Mursili II (also spelled Mursilis II) was a king of the Hittite Empire (New kingdom) c. 1330–1295 BC (middle chronology) or 1321–1295 BC (short chronology).

King of the Hittites

Mursili was the third born son of King Suppiluliuma I, one of the most powerful men to rule over the Hittite Empire,  and Queen Henti. He was the younger brother of Arnuwanda II, he also had a sister and one more brother.

Mursili assumed the Hittite throne after the premature death of Arnuwanda II who, like their father, fell victim to the plague which ravaged the Hatti in the 1330s BC. He was greeted with contempt by Hatti's enemies and faced numerous rebellions early in his reign, the most serious of which were those initiated by the Kaskas in the mountains of Anatolia, but also by the Arzawa kingdom in southwest Asia Minor and the Hayasa-Azzi confederation in the Armenian Highlands. This was because he was perceived to be an inexperienced ruler who only became king due to the early death of Arnuwanda. Mursili records the scorn of his foes in his Annals:

While Mursili was a young and inexperienced king, he was almost certainly not a child when he took the Hittite throne and must have reached an age to be capable of ruling in his own right. Had he been a child, other arrangements would have been made to secure the stability of the Empire; Mursili after all had two surviving elder brothers who served as the viceroys of Carchemish (i.e.: Sarri-Kush) and Aleppo respectively.

Mursili II would prove to be more than a match for his successful father, in his military deeds and diplomacy. The Annals for the first ten years of his reign have survived and record that he carried out punitive campaigns against the Kaska tribes in the first two years of his reign in order to secure his kingdom's northern borders. The king then turned to the West to resist the aggression of Uhhaziti, king of Arzawa, who was attempting to lure away Hittite allies into his camp. During his ninth year his cupbearer Nuvanza decisively defeated Hayasan forces at the Battle of Ganuvara, after which the Hayasa-Azzi would be reduced to Hittite vassals. The Annals also reveal that an "omen of the sun," or solar eclipse, occurred in his tenth year as king, just as he was about to launch his campaign against the Kaska peoples.

While Mursili II's highest confirmed date was his twenty-second year, he is believed to have lived beyond this date for a few more years and died after a reign of around 25 to 27 years. He was succeeded by his son Muwatalli II.

The eclipse

Mursili's Year 10 solar eclipse is of great importance for the dating of the Hittite Empire within the chronology of the Ancient Near East. There are only two possible dates for the eclipse: 24 June 1312 BC or 13 April 1308 BC. The earlier date is accepted by Hittitologists such as Trevor R. Bryce (1998), while Paul Åström (1993) has suggested the later date. However, most scholars accept the 1312 BC event because this eclipse's effects would have been particularly dramatic with a near total eclipse over the Peloponnese region and Anatolia (where Mursili II was campaigning) around noon. In contrast, the 1308 BC astronomical event began in Arabia and then travelled eastwards in a northeasterly direction; it only reached its maximum impact over Mongolia and Central Asia. It occurred over Anatolia around 8:20 in the morning making it less noticeable.

━━━━━━━━━━━━━━━━

Extend the article on the Hittite king Mursili II, beginning right after its last sentence.

━━━━━━━━━━━━━━━━

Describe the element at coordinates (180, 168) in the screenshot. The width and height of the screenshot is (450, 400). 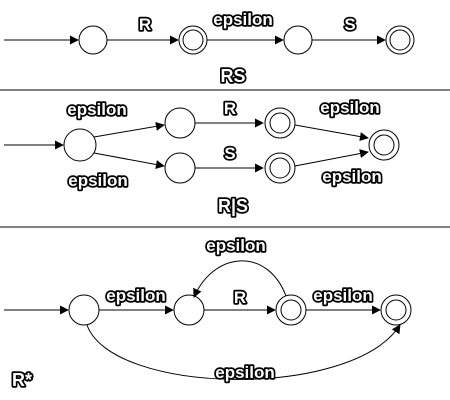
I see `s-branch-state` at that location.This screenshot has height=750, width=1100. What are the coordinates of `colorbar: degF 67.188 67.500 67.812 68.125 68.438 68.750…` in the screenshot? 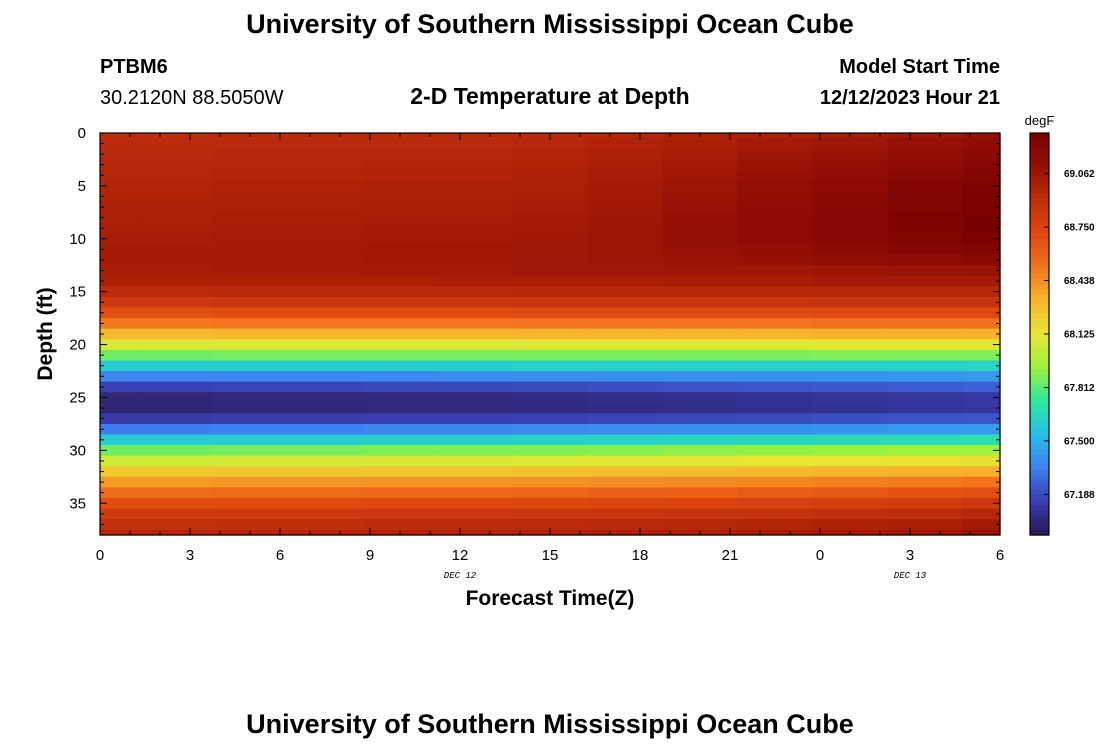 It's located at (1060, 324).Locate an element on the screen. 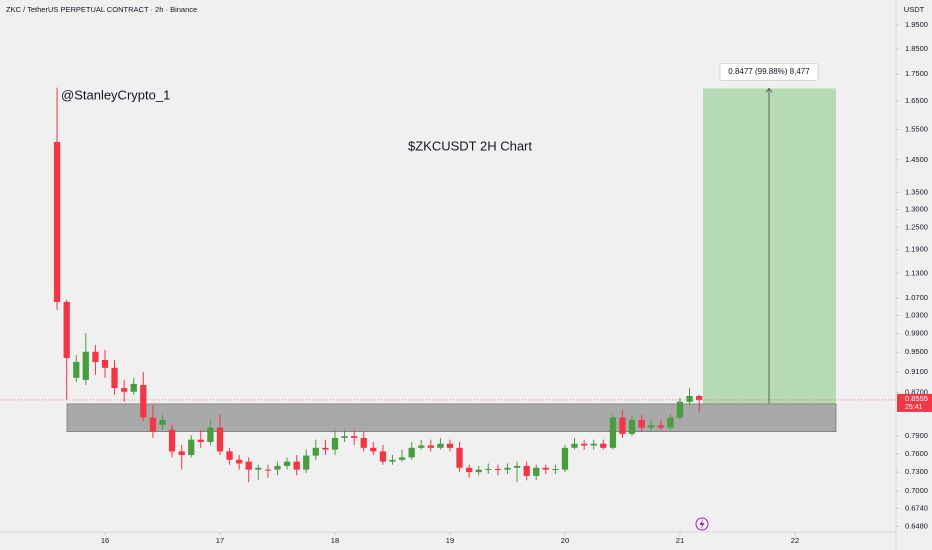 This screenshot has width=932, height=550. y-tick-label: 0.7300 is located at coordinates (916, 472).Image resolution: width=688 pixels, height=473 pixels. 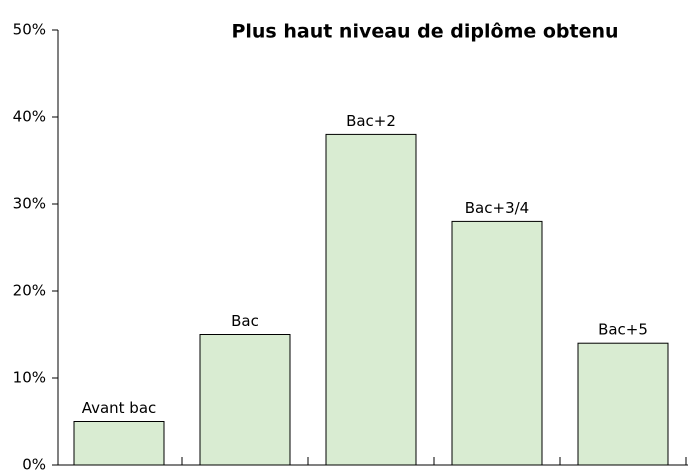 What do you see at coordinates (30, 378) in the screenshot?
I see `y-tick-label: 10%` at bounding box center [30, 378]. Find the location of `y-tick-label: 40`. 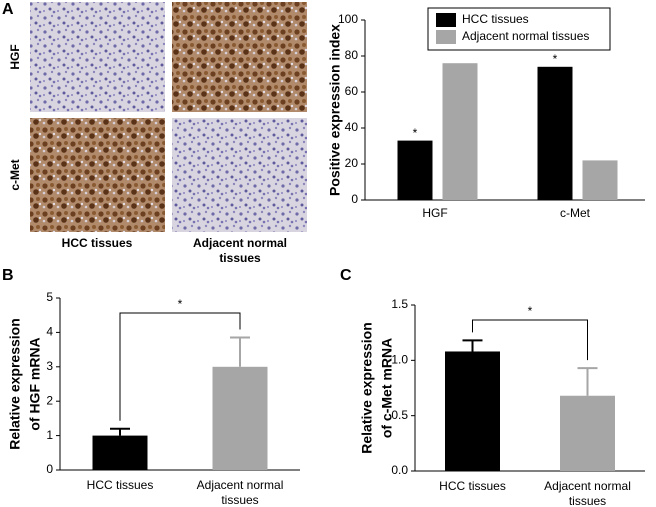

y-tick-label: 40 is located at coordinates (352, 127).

━━━━━━━━━━━━━━━━

• **Answer to the exercise**:
Family
Mursili is known to have had several children with his first wife Gassulawiya including three sons named Muwatalli, Hattusili III and Halpasulupi. A daughter named Massanauzzi (referred to as Matanaza in correspondence with the Egyptian king Ramesses II) was married to Masturi, a ruler of a vassal state. Mursili had further sons with a second wife named Tanuhepa. The names of the sons of this second wife have not been recorded however.

Through his son Muwatalli he had a grandson who also ruled the kingdom, Mursili III, Queen Maathorneferure and Tudhaliya IV were also grandchildren of Mursili II.

See also

 History of the Hittites

In fiction
 Janet Morris wrote a detailed biographical novel, I, the Sun, whose subject was Suppiluliuma I. Mursili II is an important figure in this novel, in which all characters are from the historical record, which Dr. Jerry Pournelle called "a masterpiece of historical fiction" and about which O.M. Gurney, Hittite scholar and author of The Hittites, commented that "the author is familiar with every aspect of Hittite culture". Morris' book was republished by The Perseid Press in April 2013.
 Chie Shinohara wrote the manga series Red River (also known as Anatolia Story), about a fifteen-year-old Japanese girl named Yuri Suzuki, who is magically transported to Hattusa, the capital of the Hittite Empire in Anatolia. She was summoned by Queen Nakia who means to use Yuri as a human sacrifice. Yuri's blood is the key element needed in placing a curse upon the princes of the land so that they will perish, leaving Nakia's son Juda as the sole heir to the throne. As the story progresses, however, Yuri not only repeatedly manages to escape Nakia's scheming, she also becomes revered as an incarnation of the goddess Ishtar and falls in love with prince Kail. Mursili II is portrayed as Prince Kail Mursili. In the end, Yuri decides to stay in the past, and after Juda renounces his claim out of disgust towards his mother, Kail and Yuri ascend as the rulers of Hattusa. 
 Mursili II is a major figure in all three books of the Amarna Trilogy by Grea Alexander. In the series, Mursili becomes obsessed with appeasing the gods and regaining their favor after his father's betrayal of the Telepenus's Proclamation and the disasters that befall the Hittites following the so-called Zannanza affair.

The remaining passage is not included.